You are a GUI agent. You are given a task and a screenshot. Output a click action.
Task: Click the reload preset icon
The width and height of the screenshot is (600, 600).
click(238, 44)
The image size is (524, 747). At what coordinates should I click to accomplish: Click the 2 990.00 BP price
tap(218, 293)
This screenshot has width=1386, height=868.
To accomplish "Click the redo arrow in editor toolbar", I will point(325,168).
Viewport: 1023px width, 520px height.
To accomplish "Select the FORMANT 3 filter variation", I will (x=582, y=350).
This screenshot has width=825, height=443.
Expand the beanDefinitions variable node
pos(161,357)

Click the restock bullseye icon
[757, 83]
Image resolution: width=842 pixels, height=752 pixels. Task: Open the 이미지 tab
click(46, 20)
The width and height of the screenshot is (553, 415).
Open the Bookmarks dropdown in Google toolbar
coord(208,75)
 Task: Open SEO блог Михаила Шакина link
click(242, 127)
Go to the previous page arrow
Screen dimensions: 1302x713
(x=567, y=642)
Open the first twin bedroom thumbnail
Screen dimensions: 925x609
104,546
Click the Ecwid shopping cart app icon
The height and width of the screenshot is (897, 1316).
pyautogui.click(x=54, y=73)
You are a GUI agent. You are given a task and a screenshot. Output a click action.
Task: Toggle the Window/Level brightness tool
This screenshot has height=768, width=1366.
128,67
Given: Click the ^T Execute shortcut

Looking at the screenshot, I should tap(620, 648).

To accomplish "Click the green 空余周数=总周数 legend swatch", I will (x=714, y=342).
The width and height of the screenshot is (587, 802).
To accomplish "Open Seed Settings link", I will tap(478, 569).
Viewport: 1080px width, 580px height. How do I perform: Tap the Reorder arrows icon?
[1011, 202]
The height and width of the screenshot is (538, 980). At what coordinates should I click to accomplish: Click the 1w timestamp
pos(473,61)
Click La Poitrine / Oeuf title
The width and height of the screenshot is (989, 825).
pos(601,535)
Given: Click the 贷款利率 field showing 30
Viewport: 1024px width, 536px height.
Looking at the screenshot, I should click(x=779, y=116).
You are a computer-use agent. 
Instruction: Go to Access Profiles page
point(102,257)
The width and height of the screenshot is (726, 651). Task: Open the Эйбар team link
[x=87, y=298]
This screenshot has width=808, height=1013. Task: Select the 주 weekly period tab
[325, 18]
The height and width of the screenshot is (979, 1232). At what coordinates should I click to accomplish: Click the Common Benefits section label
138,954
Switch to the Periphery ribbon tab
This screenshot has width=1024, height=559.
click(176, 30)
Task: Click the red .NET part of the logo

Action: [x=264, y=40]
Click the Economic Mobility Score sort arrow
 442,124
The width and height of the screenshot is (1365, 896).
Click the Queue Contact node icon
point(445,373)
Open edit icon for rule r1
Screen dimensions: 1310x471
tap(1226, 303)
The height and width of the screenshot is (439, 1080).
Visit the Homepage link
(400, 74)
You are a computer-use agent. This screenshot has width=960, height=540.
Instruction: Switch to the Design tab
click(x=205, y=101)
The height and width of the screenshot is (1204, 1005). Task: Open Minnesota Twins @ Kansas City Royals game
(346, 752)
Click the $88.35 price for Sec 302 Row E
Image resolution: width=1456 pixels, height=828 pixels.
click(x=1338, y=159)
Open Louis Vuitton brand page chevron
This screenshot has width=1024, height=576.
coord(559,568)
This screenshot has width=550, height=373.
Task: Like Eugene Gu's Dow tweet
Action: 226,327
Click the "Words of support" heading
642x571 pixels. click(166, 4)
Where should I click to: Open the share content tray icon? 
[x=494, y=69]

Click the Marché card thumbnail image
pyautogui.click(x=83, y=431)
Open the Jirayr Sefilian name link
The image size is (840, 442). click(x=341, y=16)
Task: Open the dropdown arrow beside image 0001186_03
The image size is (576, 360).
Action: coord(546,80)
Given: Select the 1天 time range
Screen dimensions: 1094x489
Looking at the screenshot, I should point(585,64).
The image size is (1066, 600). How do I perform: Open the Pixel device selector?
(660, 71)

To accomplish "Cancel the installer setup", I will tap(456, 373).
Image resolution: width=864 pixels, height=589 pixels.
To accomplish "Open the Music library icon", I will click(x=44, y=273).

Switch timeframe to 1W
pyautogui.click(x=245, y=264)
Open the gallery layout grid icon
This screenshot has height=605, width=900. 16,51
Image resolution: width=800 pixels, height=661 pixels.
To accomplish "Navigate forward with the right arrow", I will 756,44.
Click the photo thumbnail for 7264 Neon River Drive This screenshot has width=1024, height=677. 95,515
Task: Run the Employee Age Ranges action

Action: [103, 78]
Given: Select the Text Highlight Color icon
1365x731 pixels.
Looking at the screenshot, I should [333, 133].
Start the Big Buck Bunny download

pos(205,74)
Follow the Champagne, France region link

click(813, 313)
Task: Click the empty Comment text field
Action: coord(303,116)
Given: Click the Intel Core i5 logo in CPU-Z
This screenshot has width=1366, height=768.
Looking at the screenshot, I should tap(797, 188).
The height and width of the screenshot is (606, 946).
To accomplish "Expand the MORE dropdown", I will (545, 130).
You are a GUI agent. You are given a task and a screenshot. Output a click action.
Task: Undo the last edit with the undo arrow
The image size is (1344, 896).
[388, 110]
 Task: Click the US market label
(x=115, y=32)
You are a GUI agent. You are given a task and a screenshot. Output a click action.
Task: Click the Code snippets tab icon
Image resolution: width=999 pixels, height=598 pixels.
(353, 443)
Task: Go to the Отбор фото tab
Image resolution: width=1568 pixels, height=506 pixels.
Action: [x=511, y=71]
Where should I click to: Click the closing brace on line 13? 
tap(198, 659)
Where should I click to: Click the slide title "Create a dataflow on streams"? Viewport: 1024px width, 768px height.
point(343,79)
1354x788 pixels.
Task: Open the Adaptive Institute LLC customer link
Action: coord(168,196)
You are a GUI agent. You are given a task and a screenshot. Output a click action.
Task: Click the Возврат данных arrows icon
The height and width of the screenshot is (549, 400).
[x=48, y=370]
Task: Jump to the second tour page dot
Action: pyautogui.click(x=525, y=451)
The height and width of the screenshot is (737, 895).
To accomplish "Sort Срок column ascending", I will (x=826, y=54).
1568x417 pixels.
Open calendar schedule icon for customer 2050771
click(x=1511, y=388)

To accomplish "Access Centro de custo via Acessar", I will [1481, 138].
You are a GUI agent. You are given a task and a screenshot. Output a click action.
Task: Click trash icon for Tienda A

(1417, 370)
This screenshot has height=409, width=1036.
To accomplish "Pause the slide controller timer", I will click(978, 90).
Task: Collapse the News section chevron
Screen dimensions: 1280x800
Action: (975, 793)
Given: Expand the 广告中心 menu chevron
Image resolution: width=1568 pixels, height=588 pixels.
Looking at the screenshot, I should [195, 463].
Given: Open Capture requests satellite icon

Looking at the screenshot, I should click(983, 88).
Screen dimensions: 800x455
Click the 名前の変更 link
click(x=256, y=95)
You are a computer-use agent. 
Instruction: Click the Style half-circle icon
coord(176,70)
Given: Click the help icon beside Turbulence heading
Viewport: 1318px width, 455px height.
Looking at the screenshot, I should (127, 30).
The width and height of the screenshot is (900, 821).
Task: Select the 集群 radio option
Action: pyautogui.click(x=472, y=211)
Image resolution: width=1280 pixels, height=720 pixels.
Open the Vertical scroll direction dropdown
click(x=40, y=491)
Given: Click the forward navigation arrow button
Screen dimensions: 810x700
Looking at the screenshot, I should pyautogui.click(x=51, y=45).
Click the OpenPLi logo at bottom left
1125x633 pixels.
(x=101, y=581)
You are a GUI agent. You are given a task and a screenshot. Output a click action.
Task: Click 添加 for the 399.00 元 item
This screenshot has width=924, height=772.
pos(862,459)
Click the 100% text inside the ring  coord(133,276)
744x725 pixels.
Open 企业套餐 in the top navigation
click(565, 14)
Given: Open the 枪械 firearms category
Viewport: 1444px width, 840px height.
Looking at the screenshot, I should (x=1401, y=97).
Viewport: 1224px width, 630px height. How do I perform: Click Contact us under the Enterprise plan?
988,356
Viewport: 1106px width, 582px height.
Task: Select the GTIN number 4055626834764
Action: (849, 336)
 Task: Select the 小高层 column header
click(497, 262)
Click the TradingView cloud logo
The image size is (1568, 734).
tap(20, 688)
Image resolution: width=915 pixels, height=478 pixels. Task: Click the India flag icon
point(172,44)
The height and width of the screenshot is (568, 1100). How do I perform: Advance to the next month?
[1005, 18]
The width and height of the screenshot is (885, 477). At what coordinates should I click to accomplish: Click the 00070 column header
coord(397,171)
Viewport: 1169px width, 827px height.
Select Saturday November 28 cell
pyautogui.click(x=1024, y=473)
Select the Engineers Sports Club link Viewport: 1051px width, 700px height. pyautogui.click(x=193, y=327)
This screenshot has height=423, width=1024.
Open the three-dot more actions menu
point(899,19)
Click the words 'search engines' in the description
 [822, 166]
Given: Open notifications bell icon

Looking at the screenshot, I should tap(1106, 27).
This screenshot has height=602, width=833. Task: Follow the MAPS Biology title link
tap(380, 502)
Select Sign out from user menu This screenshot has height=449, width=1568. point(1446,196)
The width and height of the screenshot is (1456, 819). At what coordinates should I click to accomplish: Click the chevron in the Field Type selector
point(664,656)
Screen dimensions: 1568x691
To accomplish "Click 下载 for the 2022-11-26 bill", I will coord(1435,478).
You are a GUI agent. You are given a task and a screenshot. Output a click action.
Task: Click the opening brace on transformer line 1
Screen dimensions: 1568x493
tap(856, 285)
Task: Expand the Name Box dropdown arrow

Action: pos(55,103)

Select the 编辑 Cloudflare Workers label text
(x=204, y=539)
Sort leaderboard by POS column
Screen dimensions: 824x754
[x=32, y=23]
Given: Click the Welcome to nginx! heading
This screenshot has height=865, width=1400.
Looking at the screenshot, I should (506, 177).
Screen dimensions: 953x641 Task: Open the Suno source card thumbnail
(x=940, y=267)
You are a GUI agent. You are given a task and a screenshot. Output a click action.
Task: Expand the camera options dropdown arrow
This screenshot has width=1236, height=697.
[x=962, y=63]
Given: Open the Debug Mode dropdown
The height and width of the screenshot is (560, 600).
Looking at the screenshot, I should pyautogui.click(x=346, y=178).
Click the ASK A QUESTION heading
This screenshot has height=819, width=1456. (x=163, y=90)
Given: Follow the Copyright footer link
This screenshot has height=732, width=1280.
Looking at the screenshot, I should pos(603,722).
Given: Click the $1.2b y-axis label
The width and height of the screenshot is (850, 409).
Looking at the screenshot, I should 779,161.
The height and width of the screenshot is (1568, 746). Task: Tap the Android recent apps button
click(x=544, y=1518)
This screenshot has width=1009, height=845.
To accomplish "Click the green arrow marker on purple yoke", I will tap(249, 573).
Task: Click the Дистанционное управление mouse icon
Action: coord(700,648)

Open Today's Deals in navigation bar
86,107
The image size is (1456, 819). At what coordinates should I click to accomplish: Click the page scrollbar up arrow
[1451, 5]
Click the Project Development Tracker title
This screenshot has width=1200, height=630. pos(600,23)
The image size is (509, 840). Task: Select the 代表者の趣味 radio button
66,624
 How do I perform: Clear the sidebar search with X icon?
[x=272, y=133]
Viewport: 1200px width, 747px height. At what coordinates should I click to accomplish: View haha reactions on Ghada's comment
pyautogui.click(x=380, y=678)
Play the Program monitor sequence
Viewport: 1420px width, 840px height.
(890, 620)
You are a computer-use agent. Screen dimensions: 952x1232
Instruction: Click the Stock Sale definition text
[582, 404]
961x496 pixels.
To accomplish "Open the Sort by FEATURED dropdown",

-*-*-

Search the entries for the string "beside" and collect each line that has it.

Task: Open the dropdown arrow beside image 0001186_03
Given: Click the help icon beside Turbulence heading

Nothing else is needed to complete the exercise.